1. Among over 3,000 US youth who responded to the National Health and Nutrition Examination Survey, half of their overall fruit intake came from whole fruits, while another third came from 100% fruit juice.
2. There were significant differences in fruit consumption patterns between age and race, but not gender. Black youth ate significantly less whole fruit and drank significantly more juice than their white, Hispanic, and Asian counterparts.
Evidence Rating Level: 2 (Good)
Study Rundown: The Dietary Guidelines for Americans recommend that children consume 1 to 2 cups of fruit per day, with a preference for whole fruit. Past research has shed light on the source of fruit consumed by US children.

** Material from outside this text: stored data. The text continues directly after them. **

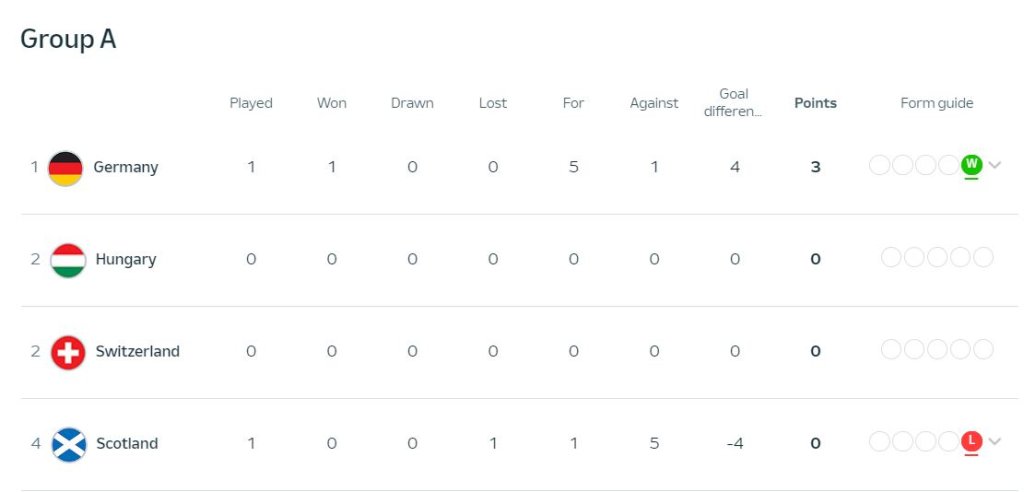Click the Goal difference column header
The image size is (1024, 492).
(x=733, y=103)

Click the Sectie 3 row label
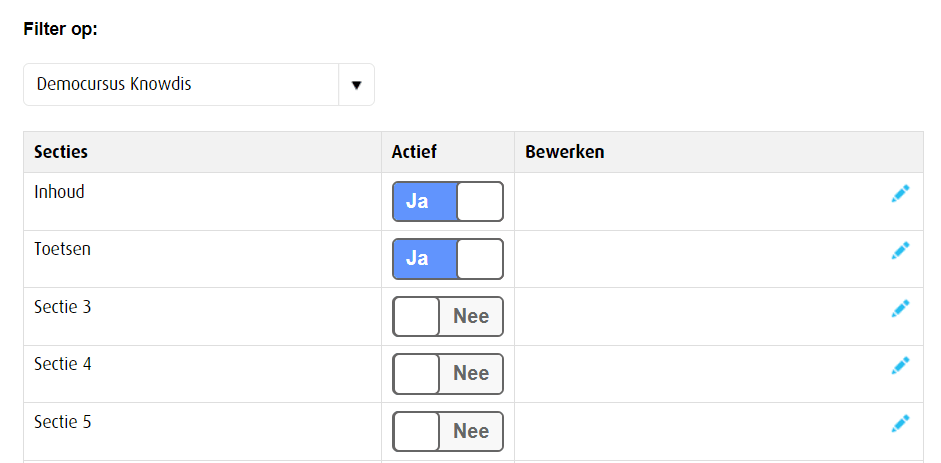click(62, 307)
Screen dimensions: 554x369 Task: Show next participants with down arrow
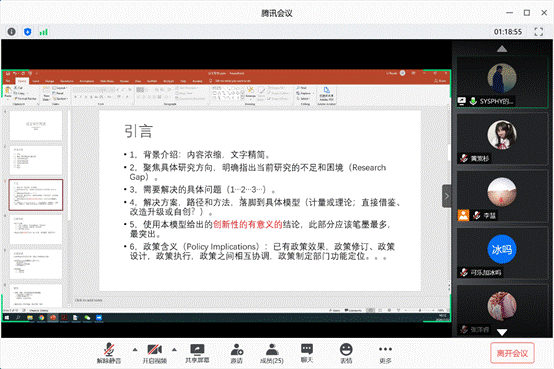pyautogui.click(x=502, y=332)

However, little is known about what type of whole fruits (or juices) children are eating. This study used national data to evaluate fruit consumption patterns among US children. Findings indicated that the average youth ate over 1 cup of fruit a day. About half of fruit consumption came from whole fruits, while one third came from 100% juice. Younger children drank more juice, while older children ate more whole fruits. Black youths ate significantly less whole fruit and drank significantly more juice compared to white, Asian, and Hispanic youth. Apples were the most commonly consumed whole fruit. Similarly, apple juice was the most common juice consumed among 2-5 year olds, while citrus juices were the most common among 6-11 and 12-19 year olds. This study revealed distinct consumption patterns among age-specific and racial and ethnic groups that can be used to inform appropriate anticipatory guidance in primary care settings. While this study uncovers clinically useful patterns, it is limited by potential measurement error due to differences in data collection methods between age groups.

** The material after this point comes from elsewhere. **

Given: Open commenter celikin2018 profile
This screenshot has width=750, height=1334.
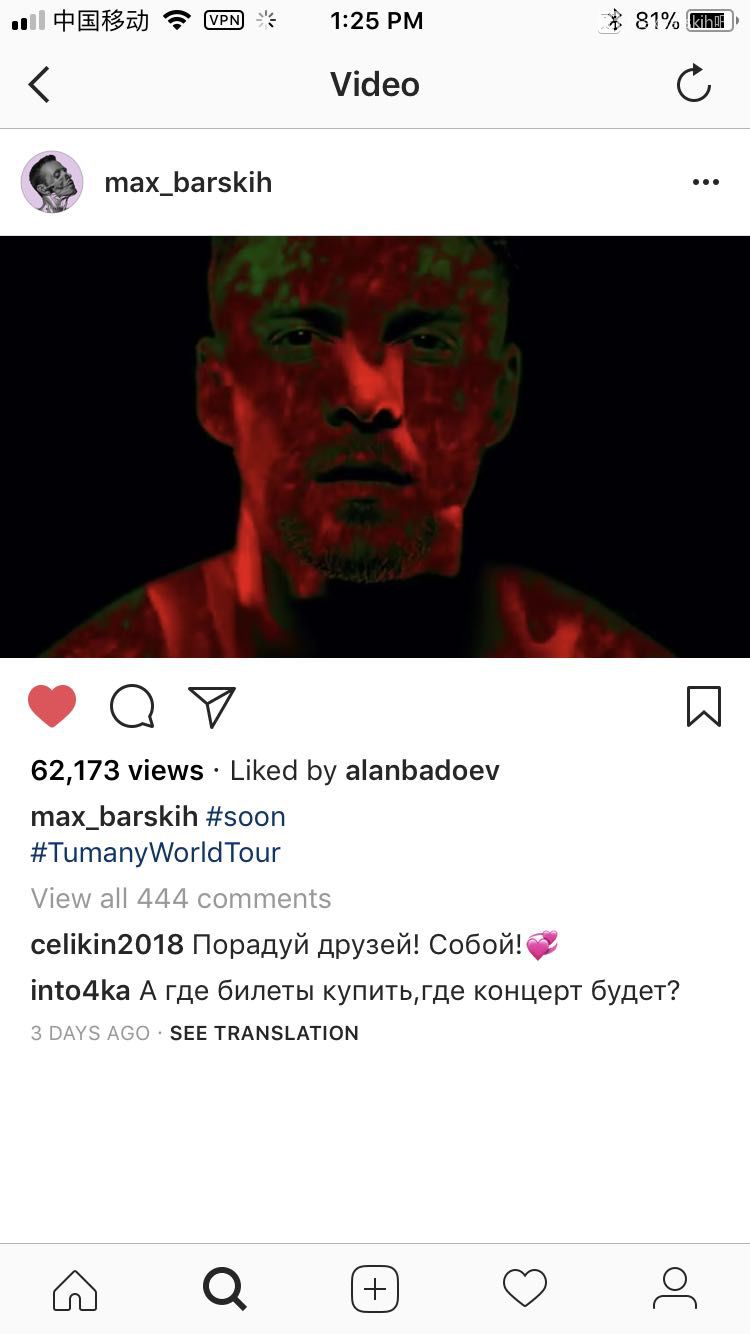Looking at the screenshot, I should 107,944.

In-Depth [cross-sectional study]: This study utilized interview data from the National Health and Nutrition Examination Survey from 2011 through 2012. A total of 3129 youth between ages 2 to 19 years were included in the analysis. Trained interviewers collected data directly from children 12 and over, while proxies (parents, guardians) served as interviewees for children under 12. Fruit consumption was quantified by form of fruit (e.g. whole, 100% juice, fruit drink) and type of fruit (e.g. apple, banana, citrus). Overall, 53% of total fruit consumption among youths came from whole fruit, with apples accounting for 18.9% of total fruit intake. Thirty-four percent of fruit consumption was in the form of 100% juice, most commonly apple juice in chidren 2 to 5 years old and citrus in older children. Per day, American youth were eating 1.25 cup equivalents of fruit, consistent with recommendations (95% CI 1.14-1.37). Children 2-5 years old consumed 40.9% of their total fruit as juice, while 6 to 11 year olds consumed 28.2% as juice (P < .05). Black youth consumed 42.5% of their total intake via 100% fruit juice, a significantly higher amount compared with white (30.7%), Asian (29.5%), and Hispanic (34.8%). On the other hand, black youth ate a significantly lower proportion of whole fruit (42.8%) than white (54.6%), Asian (60%), and Hispanic (54.6%) children. There were no significant differences in form of fruit intake by poverty status, or gender.